Mountain-bikers do not actually have a God-given right to batter repeatedly through the fragile ground of grey-legged partridges and even the dedicated birdwatcher, however clever his camouflage or long his lens, can scare black grouse away from their 'lek' forever.
Galbraith, too, repeatedly skewers the preachy pretensions of Right To Roam and its ocean-going ignorance of responsible land management.
In one lovely scene, he purrs of a Right To Roam love-in in London, 'Mark is a sort of floating radical on the radical Left, and it was diverse in the sense that there were people there from almost every Oxbridge college...'
Elsewhere, Galbraith drawls, 'There is something cultish about wild swimming, like people who have sourdough starters or go to the Tate Modern.'
But, when he needs to be, he is rightly angry.
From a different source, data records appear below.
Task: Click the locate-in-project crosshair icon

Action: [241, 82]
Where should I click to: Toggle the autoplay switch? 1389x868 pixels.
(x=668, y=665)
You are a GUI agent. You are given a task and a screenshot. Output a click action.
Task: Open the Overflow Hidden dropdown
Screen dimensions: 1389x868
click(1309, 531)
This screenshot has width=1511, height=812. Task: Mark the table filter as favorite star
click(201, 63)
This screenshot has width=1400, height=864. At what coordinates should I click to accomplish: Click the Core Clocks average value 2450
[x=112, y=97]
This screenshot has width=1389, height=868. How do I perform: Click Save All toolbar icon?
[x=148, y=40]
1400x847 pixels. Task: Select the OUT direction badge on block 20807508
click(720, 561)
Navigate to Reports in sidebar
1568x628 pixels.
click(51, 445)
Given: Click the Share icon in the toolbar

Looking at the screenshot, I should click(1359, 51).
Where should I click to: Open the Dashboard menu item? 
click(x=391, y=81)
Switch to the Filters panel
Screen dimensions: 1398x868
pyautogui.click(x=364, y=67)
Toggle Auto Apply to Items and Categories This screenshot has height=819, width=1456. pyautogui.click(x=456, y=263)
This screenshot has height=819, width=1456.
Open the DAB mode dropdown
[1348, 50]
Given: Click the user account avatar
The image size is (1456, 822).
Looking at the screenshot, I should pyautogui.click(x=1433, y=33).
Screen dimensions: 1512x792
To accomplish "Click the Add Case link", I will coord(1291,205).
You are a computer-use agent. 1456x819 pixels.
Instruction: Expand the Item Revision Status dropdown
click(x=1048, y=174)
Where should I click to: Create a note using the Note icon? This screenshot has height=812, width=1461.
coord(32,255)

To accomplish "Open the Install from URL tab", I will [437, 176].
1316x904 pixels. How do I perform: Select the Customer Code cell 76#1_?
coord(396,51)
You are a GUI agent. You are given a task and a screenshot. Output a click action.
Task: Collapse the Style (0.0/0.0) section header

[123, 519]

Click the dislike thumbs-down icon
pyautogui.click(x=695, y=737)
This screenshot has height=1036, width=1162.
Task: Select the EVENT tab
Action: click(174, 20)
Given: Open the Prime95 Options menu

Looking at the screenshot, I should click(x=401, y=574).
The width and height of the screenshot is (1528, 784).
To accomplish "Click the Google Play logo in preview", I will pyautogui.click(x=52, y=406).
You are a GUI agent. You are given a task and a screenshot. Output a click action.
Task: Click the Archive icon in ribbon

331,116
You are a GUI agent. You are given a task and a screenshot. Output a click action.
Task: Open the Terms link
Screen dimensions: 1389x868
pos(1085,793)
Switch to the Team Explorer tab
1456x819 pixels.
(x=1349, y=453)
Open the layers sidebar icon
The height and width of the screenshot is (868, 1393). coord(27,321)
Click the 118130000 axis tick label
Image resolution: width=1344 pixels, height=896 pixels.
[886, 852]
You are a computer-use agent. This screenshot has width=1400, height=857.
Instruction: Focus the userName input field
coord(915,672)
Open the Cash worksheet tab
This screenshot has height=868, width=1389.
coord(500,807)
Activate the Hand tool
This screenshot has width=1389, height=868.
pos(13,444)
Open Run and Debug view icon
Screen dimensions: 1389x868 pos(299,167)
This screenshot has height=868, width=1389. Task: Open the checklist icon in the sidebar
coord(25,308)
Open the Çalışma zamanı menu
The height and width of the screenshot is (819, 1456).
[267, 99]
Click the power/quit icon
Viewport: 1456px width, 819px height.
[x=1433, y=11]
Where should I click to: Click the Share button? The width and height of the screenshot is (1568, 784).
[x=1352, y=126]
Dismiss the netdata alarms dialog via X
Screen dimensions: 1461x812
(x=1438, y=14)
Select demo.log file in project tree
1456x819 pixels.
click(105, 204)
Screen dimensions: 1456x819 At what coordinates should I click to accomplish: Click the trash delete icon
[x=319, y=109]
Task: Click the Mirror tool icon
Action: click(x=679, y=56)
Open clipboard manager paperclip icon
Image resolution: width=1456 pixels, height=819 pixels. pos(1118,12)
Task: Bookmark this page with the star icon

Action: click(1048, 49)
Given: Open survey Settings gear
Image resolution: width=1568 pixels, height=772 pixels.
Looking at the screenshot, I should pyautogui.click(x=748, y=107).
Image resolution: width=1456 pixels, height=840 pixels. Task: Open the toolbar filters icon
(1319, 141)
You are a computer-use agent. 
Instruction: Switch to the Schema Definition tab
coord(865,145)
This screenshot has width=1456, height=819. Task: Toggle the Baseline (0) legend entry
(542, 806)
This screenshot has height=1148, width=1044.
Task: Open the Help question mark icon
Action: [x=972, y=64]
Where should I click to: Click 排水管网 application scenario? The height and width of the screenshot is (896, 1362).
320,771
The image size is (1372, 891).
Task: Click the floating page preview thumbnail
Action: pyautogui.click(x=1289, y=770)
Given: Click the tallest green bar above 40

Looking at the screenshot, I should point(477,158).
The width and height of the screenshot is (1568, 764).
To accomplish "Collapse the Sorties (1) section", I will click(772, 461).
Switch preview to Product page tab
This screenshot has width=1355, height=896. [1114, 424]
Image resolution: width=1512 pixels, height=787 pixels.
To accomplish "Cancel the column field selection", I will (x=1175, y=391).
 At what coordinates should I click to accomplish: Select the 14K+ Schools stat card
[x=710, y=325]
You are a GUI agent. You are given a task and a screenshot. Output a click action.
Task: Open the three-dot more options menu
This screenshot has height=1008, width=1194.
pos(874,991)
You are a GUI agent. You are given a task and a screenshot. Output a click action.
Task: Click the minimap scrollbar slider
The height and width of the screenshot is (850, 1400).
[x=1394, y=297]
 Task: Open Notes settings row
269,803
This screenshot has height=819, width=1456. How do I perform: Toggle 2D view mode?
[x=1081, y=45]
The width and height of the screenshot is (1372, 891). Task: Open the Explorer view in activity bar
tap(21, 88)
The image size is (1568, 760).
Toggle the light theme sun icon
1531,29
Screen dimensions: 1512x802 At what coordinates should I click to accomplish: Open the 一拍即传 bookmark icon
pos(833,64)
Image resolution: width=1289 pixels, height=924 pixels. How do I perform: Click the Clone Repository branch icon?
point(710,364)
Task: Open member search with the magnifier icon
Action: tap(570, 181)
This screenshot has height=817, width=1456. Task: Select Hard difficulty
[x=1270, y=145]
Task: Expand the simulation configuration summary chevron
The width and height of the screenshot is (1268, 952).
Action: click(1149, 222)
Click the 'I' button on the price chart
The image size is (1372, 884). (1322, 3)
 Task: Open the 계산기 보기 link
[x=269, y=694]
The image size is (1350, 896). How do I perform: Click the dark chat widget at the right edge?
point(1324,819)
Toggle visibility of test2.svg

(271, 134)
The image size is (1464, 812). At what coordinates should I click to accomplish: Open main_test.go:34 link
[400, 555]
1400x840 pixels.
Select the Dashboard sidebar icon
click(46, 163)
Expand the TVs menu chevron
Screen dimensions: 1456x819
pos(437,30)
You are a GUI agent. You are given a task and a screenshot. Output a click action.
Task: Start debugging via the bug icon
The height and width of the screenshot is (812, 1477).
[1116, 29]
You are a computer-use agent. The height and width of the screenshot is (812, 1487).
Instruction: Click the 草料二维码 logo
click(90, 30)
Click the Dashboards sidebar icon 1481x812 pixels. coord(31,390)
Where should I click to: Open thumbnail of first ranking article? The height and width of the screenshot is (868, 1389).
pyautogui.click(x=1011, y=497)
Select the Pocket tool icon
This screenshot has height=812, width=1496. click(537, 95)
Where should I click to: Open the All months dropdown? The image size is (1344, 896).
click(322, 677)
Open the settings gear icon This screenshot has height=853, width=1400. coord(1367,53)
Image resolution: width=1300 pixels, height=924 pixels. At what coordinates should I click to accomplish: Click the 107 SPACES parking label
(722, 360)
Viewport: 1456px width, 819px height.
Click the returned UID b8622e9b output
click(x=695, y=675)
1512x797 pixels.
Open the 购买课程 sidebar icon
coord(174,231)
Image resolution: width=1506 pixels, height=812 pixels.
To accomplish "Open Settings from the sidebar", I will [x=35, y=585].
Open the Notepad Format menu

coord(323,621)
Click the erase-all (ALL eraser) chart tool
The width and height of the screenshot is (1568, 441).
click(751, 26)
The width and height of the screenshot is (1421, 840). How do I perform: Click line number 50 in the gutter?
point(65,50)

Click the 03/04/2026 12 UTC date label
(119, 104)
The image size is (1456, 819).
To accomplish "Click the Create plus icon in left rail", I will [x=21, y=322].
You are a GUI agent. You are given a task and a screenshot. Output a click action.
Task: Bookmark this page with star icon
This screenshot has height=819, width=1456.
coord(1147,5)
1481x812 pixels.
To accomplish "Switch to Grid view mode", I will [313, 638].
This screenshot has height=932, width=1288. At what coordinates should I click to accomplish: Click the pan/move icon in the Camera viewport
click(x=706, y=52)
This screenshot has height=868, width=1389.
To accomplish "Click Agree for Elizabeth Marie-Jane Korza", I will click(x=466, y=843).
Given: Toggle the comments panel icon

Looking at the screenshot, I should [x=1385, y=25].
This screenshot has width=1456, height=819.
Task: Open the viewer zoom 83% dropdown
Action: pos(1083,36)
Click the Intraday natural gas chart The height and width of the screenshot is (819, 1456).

In one immersive chapter we spend time on the Arundel estate, where Charlie the gamekeeper – at the decree of the gentle Duke – studies and delights in the songbirds, hatches curlew eggs under a heat-lamp, and responsibly traps voracious predators like crows and magpies.
He layers hedges; fences off the plots where lapwings breed, keeps partridge feeders topped up… and his reward? Guy Shrubsole of Right To Roam boasts, online, how he has deliberately freed crows from a Larsen trap under Charlie's remit.
Weeks later, Right To Roam summon protestors for a mass-trespass on the Arundel estate – 'to bear witness to the 'ecological destruction' that goes on behind those fences.'
In a world increasingly terrified of difficult debates and fraught controversies – the BBC's Have I Got News For You, two weeks ago, completely ignored the biggest story of the week, the Supreme Court's ruling as to what, in law, is a woman – Patrick Galbraith jumps confidently into every complexity he meets.
In one of the book's funniest exchanges, an Isle of Lewis poacher confides, 'Never eaten salmon in my life…' Though perhaps, he muses, he should probably try it before the fish-stocks go instinct.
Uncommon Ground has its occasional lacunae and would have benefited from proper proof-reading with an eye to detail. But it's an enthralling journey, a vision – and, in its own way, a manifesto.
Essentially, our problem is ignorance, Galbraith concludes. In what is now an overwhelmingly urban country, we know little of rural reality, and care less.
In a land where an advertised vacancy for an editorial assistant – the lowest rung in publishing – can see a thousand applicants, how many of those young people 'would have welcomed the opportunity to learn crosscutting and tree-felling? How many would have welcomed the opportunity to learn how to use a billhook?
To Patrick Galbraith's delight, a campaign by a tireless Bristol woman, Mary Colwell to get a Natural History GCESE on the school curriculum was, last year, on the brink of success.
Then, in December, it was paused by the new Government. Labour, sources whispered, had decided it was a 'Tory initiative.'
Uncommon Ground: Rethinking Our Relationship with the Countryside. By Patrick Galbraith. William Collins. £22.